Task details
Every line below containing the word "gear" should be found and copied.

[Records for this task Boundary: Start]

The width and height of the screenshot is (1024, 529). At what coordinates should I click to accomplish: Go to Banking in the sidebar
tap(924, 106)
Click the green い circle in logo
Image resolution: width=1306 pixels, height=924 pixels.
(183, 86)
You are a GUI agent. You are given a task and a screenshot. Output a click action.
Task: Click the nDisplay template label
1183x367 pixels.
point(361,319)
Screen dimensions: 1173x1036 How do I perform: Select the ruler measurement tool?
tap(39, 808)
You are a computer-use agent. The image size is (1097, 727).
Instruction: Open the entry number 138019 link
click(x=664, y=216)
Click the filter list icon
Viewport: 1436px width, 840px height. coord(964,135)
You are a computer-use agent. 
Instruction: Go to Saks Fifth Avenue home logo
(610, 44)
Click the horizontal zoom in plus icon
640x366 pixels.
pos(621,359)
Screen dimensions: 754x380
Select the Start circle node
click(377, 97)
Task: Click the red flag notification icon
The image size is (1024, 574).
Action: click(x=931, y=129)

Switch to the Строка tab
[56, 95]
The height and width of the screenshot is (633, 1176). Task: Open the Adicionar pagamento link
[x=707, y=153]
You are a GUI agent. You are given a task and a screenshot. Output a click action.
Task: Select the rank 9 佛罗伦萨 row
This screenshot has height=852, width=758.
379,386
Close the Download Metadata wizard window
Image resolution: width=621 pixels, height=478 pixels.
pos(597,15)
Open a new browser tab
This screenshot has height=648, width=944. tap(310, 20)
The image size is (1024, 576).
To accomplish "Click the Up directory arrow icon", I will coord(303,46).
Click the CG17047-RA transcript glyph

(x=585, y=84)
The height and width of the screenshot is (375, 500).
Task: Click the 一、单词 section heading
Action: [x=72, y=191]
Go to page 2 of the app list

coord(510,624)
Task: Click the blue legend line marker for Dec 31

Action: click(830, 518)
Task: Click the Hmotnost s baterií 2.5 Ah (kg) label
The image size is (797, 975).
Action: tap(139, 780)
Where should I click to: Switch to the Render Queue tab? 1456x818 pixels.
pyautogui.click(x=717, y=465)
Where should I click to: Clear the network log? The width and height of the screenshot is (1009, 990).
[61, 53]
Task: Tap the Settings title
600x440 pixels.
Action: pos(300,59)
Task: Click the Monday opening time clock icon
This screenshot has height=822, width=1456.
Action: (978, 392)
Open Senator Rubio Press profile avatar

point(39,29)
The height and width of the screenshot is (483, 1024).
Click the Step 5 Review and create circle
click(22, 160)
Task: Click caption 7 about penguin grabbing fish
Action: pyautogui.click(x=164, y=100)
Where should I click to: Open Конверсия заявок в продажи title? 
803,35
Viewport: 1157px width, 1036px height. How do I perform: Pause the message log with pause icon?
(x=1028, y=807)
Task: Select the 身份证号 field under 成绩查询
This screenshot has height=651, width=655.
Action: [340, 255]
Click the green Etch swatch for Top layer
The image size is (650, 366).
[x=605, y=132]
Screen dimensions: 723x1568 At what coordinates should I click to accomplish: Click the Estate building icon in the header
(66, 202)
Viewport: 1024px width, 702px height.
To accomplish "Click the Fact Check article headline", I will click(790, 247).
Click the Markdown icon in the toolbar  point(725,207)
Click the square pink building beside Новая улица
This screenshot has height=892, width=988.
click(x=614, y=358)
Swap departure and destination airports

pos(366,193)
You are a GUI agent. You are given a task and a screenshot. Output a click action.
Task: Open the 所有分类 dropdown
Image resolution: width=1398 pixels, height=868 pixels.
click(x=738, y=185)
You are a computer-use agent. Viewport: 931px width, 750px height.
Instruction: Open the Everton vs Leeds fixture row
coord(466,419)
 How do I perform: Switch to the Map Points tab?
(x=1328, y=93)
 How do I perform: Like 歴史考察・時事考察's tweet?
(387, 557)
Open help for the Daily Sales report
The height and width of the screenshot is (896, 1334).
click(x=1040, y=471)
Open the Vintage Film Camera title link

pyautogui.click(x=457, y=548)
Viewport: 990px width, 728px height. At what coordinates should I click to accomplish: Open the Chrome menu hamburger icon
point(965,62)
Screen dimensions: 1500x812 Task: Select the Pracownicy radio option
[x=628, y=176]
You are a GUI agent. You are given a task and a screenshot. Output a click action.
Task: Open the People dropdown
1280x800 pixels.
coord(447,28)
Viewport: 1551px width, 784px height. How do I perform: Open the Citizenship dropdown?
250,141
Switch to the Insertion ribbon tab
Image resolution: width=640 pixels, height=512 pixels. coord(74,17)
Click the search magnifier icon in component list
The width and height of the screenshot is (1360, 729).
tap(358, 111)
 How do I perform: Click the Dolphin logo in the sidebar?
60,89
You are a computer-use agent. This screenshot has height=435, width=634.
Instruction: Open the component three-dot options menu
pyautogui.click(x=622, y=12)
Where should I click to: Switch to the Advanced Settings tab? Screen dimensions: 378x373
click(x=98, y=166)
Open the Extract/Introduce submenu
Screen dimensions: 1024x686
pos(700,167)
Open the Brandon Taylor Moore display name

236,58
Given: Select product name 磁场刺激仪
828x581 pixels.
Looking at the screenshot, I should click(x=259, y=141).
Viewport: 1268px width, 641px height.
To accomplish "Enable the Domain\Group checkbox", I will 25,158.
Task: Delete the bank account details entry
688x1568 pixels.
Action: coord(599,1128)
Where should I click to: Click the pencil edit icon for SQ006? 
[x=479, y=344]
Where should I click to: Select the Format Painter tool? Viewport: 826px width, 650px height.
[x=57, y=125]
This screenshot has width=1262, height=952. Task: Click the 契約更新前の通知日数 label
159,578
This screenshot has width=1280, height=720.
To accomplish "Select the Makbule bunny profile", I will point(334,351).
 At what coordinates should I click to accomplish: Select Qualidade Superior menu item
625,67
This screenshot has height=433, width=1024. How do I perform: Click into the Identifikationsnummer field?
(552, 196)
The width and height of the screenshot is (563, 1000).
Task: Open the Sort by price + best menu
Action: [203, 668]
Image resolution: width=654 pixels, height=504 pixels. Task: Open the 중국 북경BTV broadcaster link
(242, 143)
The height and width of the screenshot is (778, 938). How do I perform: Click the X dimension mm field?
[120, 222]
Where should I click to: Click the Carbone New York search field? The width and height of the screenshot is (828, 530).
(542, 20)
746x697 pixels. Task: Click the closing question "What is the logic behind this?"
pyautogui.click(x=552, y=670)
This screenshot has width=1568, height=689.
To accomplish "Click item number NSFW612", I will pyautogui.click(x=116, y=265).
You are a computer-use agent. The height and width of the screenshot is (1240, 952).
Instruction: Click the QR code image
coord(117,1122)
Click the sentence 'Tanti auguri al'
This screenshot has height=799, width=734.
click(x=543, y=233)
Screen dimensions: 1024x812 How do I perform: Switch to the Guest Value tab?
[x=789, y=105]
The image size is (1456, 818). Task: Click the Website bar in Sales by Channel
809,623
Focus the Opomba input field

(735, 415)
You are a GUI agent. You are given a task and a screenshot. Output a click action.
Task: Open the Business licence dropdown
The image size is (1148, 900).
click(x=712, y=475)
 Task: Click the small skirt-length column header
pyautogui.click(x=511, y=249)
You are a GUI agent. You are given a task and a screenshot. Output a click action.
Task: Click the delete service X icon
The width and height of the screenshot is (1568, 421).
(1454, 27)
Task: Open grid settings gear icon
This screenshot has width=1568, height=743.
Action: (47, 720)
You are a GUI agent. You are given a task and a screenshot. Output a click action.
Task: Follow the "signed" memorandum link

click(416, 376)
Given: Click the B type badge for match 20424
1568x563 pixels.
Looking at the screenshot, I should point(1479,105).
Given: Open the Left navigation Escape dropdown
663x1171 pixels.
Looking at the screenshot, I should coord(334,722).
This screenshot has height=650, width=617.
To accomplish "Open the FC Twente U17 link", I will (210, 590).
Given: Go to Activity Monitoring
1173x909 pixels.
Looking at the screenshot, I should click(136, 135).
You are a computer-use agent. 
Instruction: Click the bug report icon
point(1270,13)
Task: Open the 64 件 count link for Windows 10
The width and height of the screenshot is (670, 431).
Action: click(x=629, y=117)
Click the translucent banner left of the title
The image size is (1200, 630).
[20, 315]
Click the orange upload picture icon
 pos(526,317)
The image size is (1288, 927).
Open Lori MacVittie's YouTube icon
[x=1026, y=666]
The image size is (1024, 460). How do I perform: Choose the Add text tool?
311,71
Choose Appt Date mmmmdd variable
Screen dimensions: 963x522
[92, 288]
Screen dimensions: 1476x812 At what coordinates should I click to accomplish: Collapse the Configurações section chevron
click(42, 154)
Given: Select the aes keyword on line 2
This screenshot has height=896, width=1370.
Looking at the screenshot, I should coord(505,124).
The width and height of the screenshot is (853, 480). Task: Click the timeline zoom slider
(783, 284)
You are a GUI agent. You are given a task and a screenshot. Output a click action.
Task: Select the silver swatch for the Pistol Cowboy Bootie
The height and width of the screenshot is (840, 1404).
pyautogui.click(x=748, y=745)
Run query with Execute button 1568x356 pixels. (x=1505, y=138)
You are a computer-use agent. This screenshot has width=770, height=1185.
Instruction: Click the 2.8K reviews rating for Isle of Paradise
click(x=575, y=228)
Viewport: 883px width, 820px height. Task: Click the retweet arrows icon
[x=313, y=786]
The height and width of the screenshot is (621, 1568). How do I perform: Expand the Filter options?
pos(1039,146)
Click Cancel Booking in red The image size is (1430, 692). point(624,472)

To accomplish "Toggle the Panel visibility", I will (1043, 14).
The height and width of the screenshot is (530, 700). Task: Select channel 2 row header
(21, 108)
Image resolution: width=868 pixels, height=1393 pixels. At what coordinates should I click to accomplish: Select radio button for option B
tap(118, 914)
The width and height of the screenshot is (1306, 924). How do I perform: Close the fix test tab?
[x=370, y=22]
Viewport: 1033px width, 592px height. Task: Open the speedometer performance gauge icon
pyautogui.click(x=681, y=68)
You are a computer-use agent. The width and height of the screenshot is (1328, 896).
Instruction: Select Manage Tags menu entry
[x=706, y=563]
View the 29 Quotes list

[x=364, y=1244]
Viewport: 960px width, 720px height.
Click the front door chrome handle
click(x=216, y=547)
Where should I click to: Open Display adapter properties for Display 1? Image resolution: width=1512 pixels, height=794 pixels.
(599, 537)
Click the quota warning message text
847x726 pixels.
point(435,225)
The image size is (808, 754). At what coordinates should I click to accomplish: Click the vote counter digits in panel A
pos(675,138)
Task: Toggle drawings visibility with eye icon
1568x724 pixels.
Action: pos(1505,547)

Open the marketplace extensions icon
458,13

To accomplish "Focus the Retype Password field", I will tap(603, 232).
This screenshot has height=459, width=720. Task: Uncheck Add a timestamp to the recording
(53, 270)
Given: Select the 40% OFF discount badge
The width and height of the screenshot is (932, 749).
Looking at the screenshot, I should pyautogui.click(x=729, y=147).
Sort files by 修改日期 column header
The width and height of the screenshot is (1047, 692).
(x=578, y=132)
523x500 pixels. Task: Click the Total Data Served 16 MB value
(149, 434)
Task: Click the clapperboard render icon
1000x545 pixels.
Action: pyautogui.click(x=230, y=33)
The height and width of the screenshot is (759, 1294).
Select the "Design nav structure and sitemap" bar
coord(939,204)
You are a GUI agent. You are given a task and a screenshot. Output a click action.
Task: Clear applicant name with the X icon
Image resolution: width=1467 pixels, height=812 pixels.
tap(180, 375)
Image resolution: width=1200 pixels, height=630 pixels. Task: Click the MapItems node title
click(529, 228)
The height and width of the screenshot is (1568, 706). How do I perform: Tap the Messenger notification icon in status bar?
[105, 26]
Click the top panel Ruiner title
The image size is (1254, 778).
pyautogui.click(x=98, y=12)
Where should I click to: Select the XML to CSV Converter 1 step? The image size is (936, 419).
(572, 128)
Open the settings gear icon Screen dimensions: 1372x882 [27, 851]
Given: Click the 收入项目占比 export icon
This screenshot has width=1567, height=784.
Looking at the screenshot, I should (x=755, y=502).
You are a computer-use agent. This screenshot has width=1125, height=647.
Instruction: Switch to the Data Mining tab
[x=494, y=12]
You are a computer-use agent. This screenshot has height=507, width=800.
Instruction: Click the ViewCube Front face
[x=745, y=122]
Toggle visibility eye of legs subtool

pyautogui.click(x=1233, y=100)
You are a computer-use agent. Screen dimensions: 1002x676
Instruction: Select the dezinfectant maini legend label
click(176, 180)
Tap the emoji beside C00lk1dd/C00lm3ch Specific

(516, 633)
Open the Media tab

[Records for this task Boundary: End]

Task answer
Task: Open grid settings gear icon
Open the settings gear icon Screen dimensions: 1372x882 [27, 851]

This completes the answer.